(AGENPARL) – sab 13 maggio 2023 ATTACCO HACKER IN ABRUZZO, ERA GIÀ TUTTO PREVISTO
COLPA DI UNA RETE INFORMATICA COLABRODO
FRA UN PAIO DI SETTIMANE TOCCHERÀ ALLE BANCHE
Sono gli effetti, assolutamente evidenti, di quanto accaduto a febbraio, spiega uno dei massimi consulenti in cybersicurezza. Paghiamo una scarsa cultura in materia che ha portato il nostro Paese a essere facilmente attaccabile. Il caso degli Enti locali che, nel 40% dei casi, non hanno nemmeno nominato il responsabile della sicurezza informatica. Serve una rivoluzione culturale immediata…

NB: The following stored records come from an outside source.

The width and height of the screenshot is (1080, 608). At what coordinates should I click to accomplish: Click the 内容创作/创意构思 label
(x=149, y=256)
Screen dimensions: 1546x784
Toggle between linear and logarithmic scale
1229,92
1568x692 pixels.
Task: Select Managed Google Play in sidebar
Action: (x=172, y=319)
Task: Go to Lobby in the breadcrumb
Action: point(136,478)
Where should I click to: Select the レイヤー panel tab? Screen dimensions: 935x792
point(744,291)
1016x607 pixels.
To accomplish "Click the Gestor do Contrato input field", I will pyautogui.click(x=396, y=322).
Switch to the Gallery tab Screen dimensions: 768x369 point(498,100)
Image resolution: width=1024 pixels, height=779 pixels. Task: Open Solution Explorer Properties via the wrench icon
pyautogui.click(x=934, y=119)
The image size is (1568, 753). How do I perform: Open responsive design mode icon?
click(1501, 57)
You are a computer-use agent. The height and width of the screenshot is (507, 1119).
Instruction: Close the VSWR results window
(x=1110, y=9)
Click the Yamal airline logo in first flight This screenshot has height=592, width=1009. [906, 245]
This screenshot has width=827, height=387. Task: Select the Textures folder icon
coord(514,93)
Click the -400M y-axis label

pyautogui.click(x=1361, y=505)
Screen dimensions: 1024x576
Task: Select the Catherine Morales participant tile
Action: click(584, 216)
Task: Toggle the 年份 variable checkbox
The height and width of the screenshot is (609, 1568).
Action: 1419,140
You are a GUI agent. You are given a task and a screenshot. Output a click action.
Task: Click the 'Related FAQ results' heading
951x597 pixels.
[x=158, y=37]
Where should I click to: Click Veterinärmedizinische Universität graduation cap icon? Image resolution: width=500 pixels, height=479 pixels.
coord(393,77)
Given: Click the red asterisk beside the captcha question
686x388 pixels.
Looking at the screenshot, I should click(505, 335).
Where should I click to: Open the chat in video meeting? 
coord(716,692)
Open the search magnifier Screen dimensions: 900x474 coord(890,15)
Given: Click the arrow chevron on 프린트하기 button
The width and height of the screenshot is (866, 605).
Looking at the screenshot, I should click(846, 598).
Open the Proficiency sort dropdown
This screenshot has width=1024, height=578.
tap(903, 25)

Era già tutto previsto. Un vecchio refrain torna attuale dopo gli attacchi hacker che hanno messo in ginocchio la sanità abruzzese: “Quando, a febbraio, i miei colleghi -spiega Giuseppe Izzo, esperto in cybersicurezza e consulente con Uese Italia di diversi soggetti pubblici e privati- parlavano di episodi isolati, era chiaro a molti di noi che invece quanto accaduto tre mesi fa avrebbe portato, nel corso delle settimane successive, problemi di non poco conto. Eravamo davanti a una azione capillare e mirata di acquisizione di milioni e milioni di dati che poi sarebbero stati sviluppati per portare avanti la propria azione criminale. Il gioco è semplice: immaginate che un corriere vi consegni migliaia di pacchetti in un secondo. Bene, avete bisogno di tempo per scartarli. Lo stesso tempo che serve anche agli hacker per aprire i dati acquisiti e poi presentare il conto. Paghi o divulgo quello che è in mio possesso. In questo caso, un’infinità di cartelle cliniche e di dati sensibili. Le faccio poi una previsione ulteriore, fra qualche settimana una cosa simile toccherà ai piccoli gruppi bancari che non hanno adottato un vero e proprio protocollo ISO 27001, ma che per risparmiare si sono limitati a scopiazzare le procedure da concorrenti più strutturati”.
Ma allora se tutto era previsto, non era forse possibile intervenire prima del patatrac: “Il problema -continua Izzo- è che in Italia non esiste ancora una consolidata cultura della cybersicurezza. Mi dispiace dirlo ma abbiamo tanti esperti informatici che si riempiono la bocca di paroloni e termini anglosassoni, ma che, in realtà, sanno molto poco della materia. Non sanno come sia fatto un personal computer e quali siano gli aspetti vulnerabili. Ecco, penso che sia giunto il momento di avviare una vera e propria rivoluzione culturale e di affidare il delicato compito di contrastare gli hacker a persone che, da tempo, studiano la materia e che si sporcano le mani sul campo. Anche e soprattutto nella Pubblica amministrazione, dove, se è possibile, il livello è ancora più basso. Ci si limita, troppo spesso, a scopiazzare qua e là procedure e protocolli di gestione della sicurezza del tutto insufficienti e comunque datati. Aspetto questo che dà agli hacker uno straordinario vantaggio”.